Exercise: Could you retype exactly the line containing "Where should I click to: Open" and every line after it in the data below, leaving out the pictures?

Records drawn from a dataset
· · · ·

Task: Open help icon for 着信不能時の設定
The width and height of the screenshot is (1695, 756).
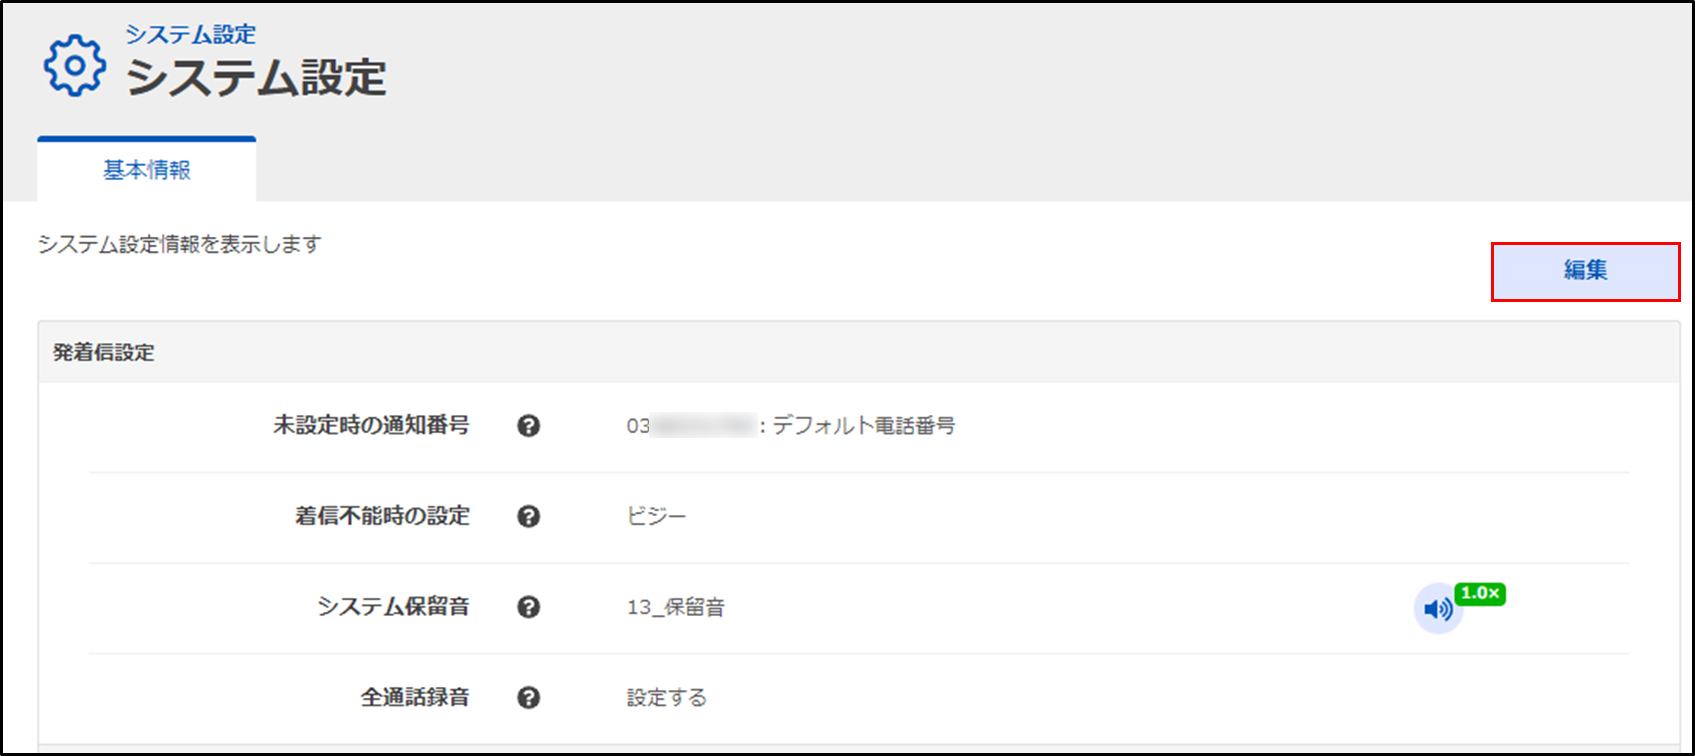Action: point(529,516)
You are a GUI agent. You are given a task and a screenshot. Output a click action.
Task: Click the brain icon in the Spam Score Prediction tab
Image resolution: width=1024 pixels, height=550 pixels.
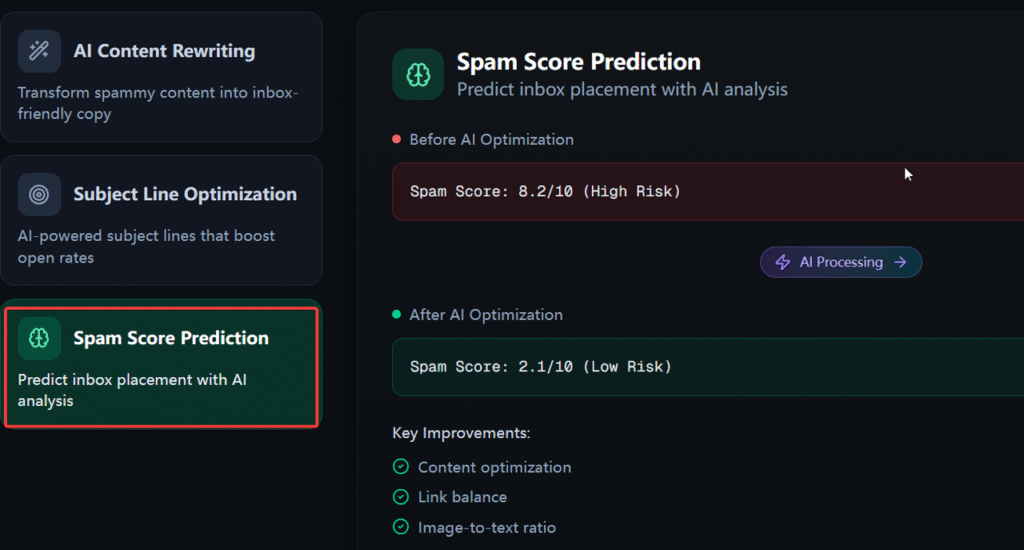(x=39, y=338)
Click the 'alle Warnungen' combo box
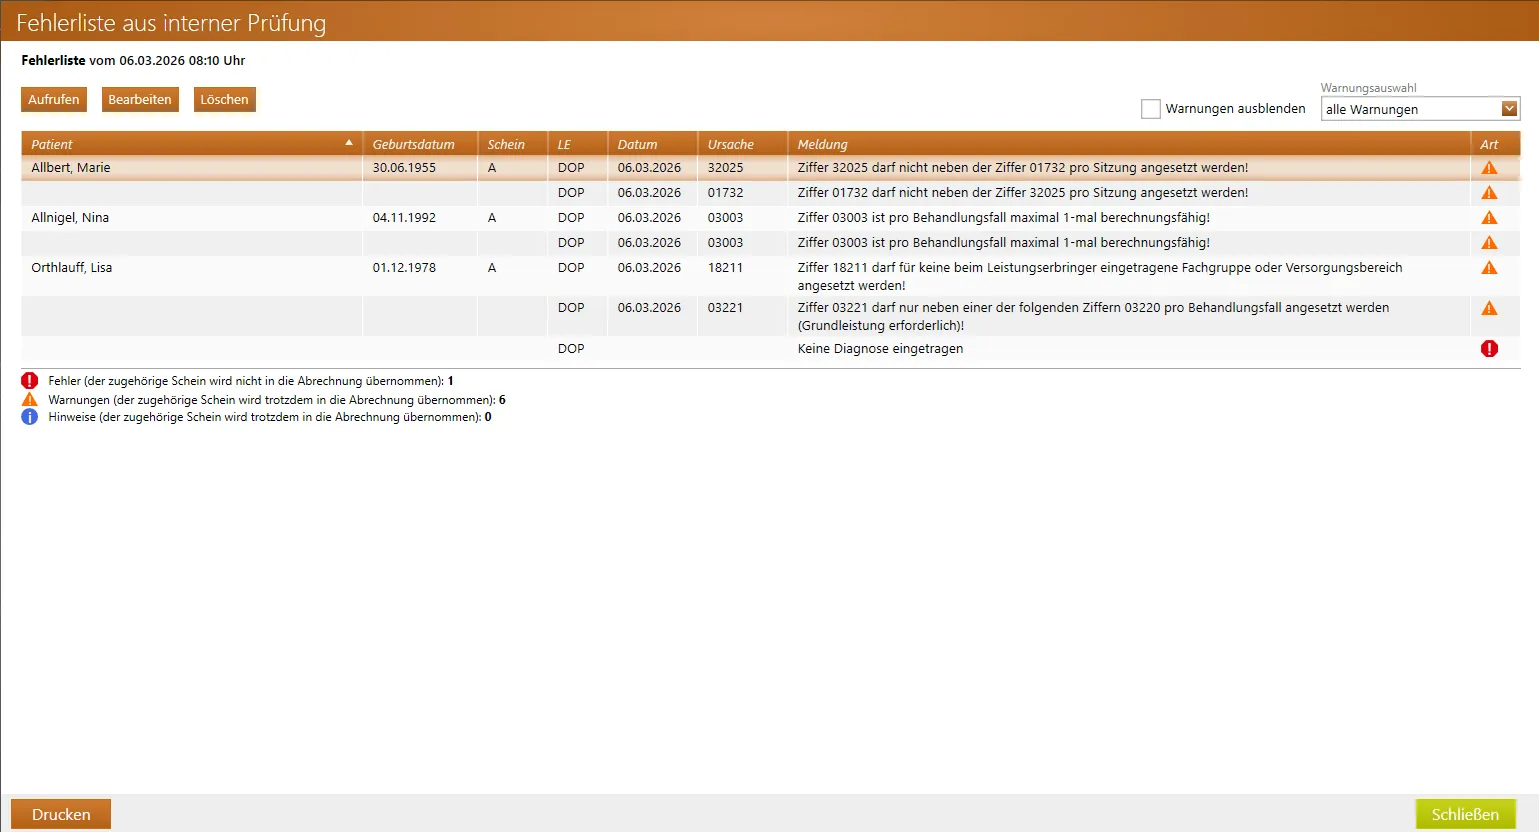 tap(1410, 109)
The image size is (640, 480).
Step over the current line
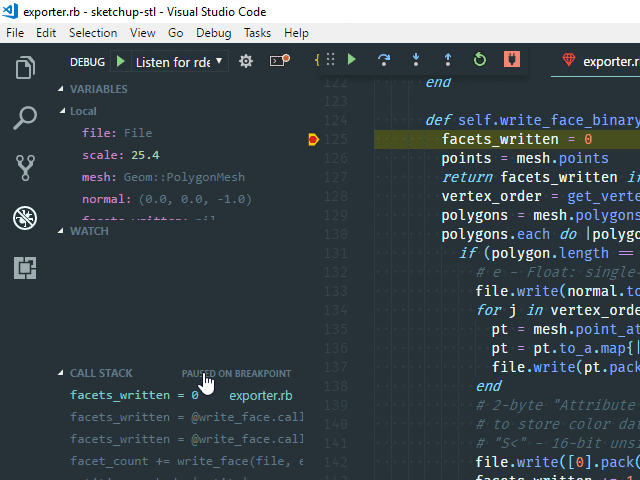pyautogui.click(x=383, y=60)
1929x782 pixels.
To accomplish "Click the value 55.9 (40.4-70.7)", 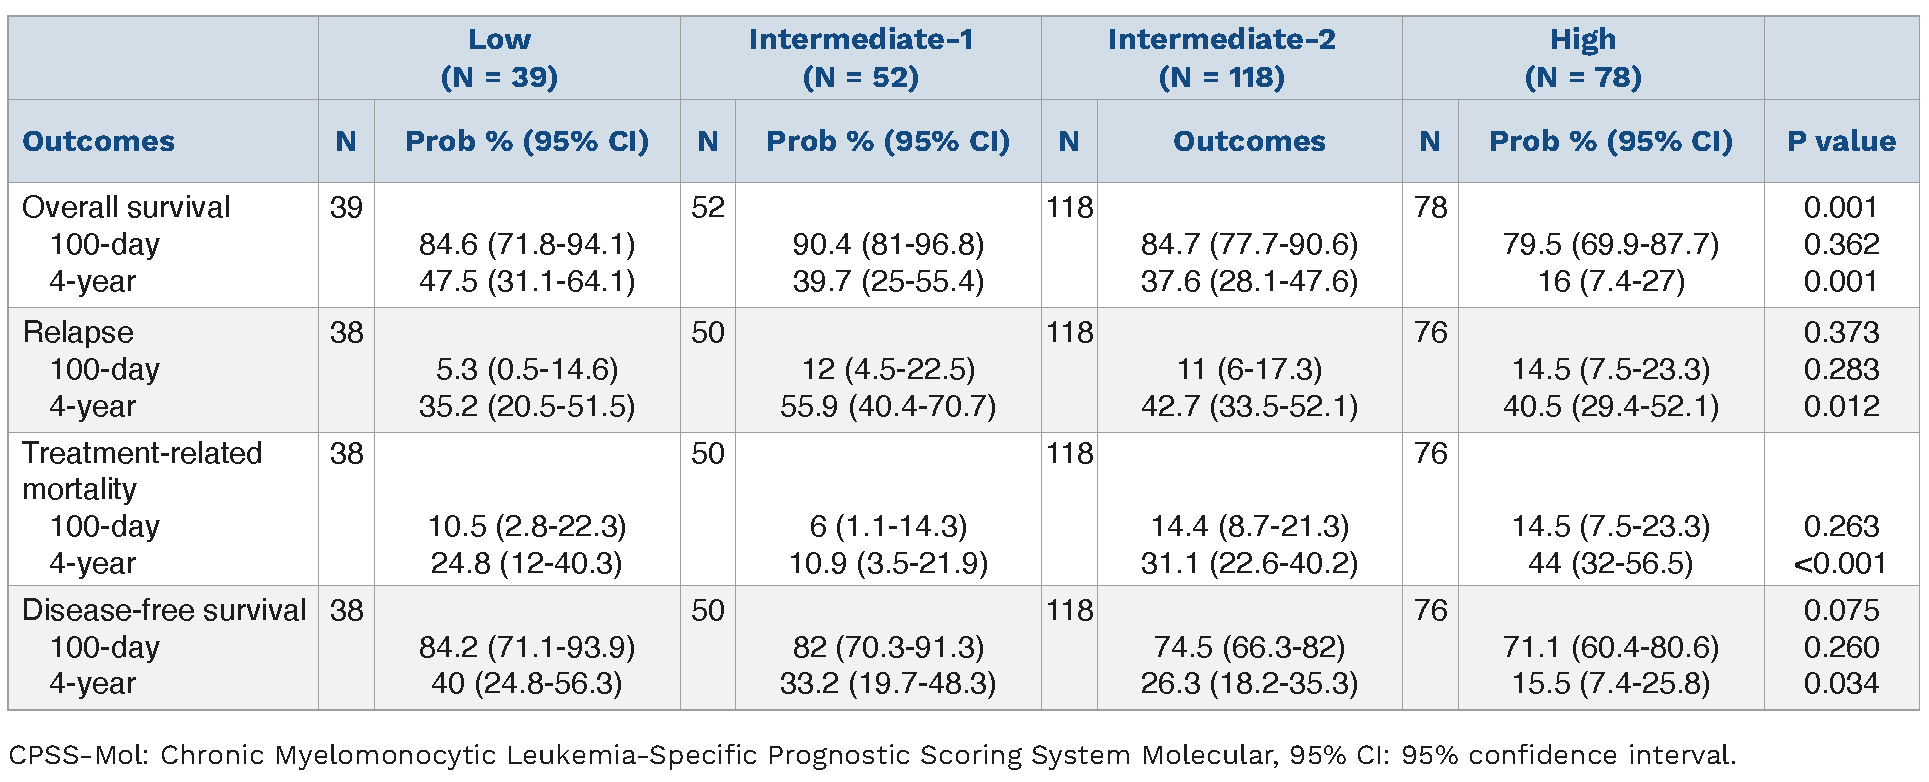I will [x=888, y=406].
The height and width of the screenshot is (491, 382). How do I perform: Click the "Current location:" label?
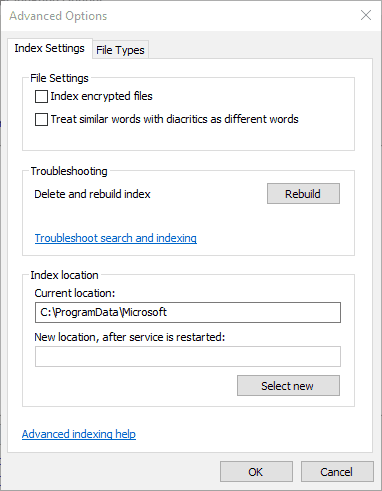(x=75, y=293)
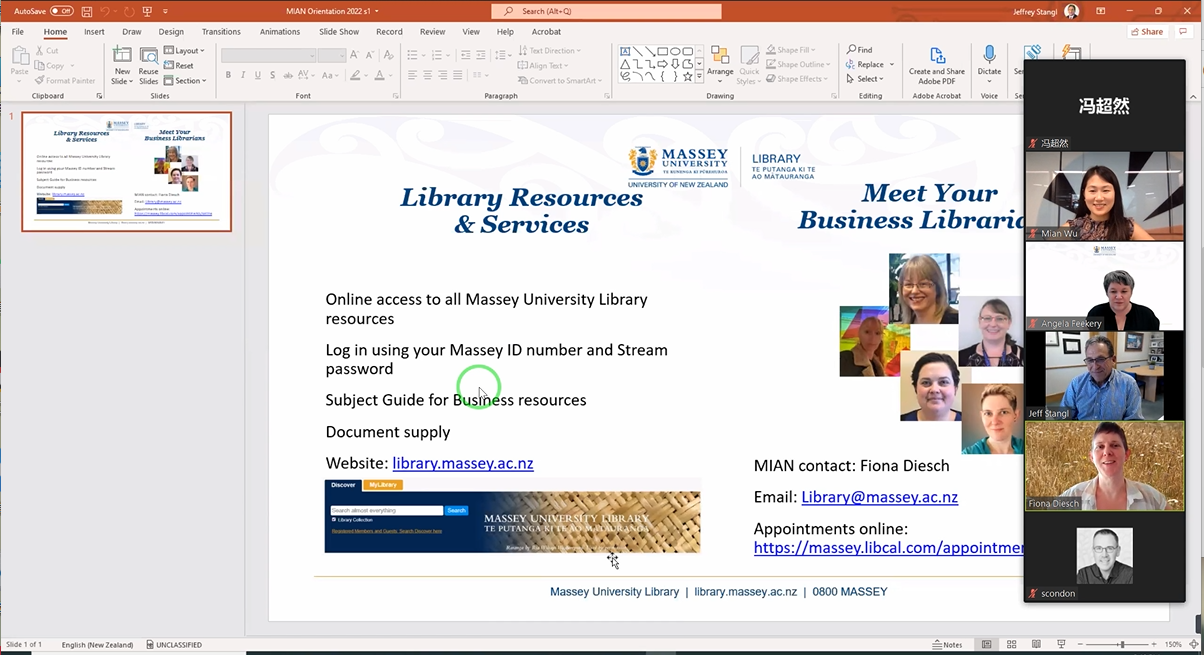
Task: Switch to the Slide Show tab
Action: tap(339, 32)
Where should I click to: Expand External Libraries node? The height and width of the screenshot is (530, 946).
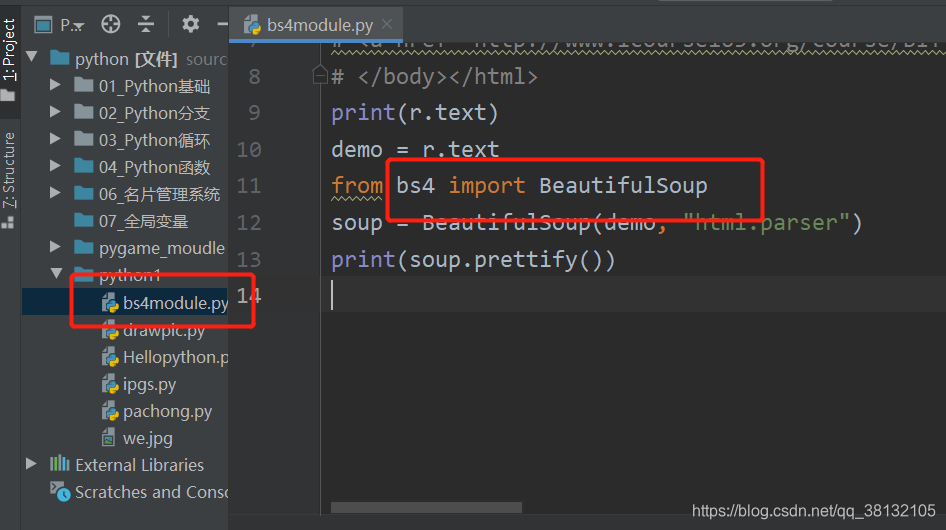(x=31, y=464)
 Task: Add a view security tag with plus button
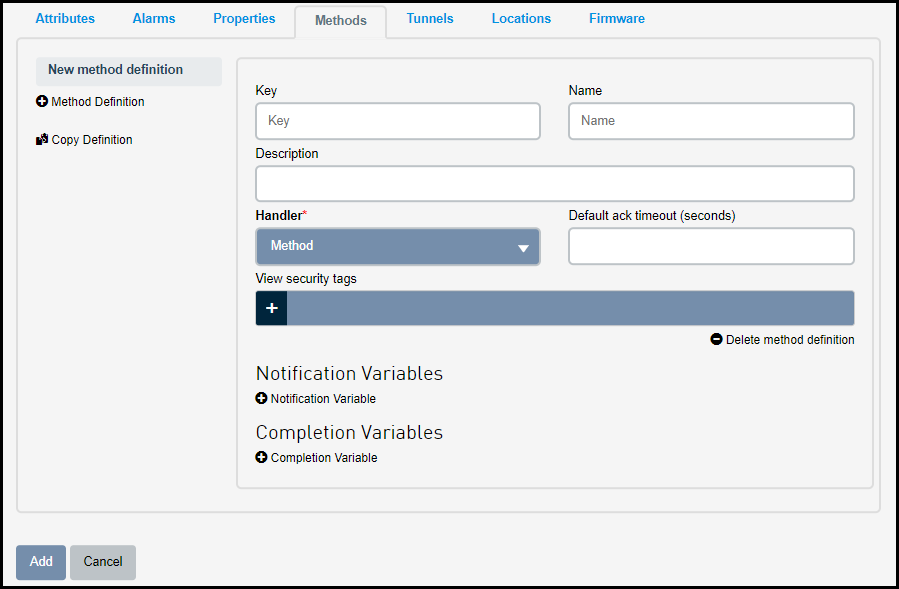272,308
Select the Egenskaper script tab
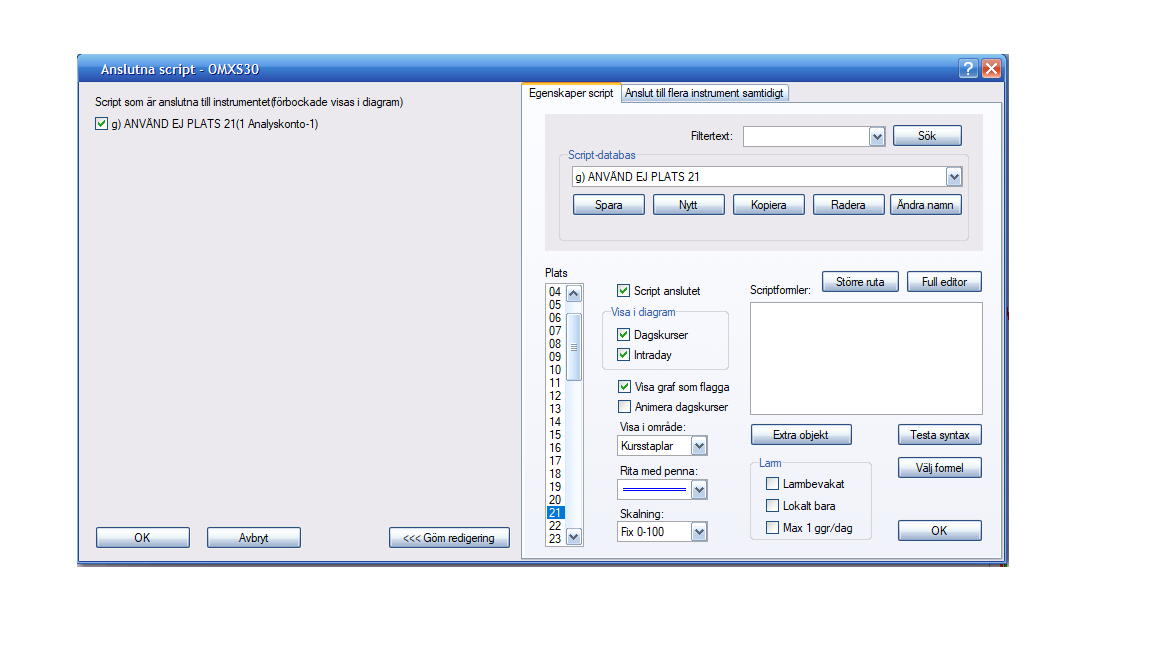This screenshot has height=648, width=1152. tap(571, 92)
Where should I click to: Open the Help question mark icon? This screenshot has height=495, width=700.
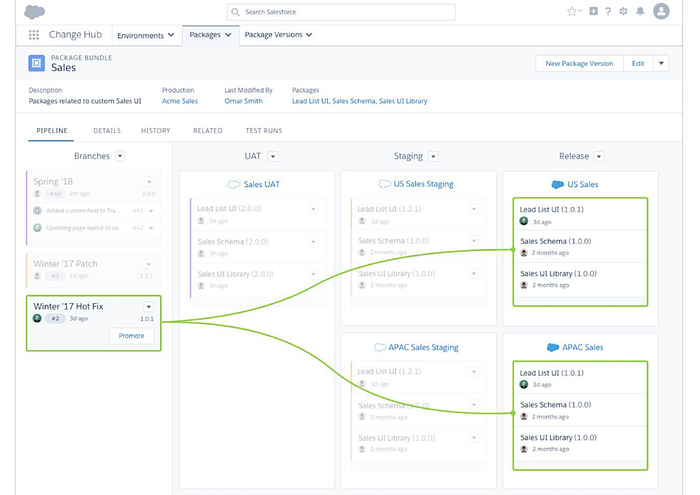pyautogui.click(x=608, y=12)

· · · ·

Answer to this task:
Where should I click to: Open the Help question mark icon? This screenshot has height=495, width=700.
pyautogui.click(x=608, y=12)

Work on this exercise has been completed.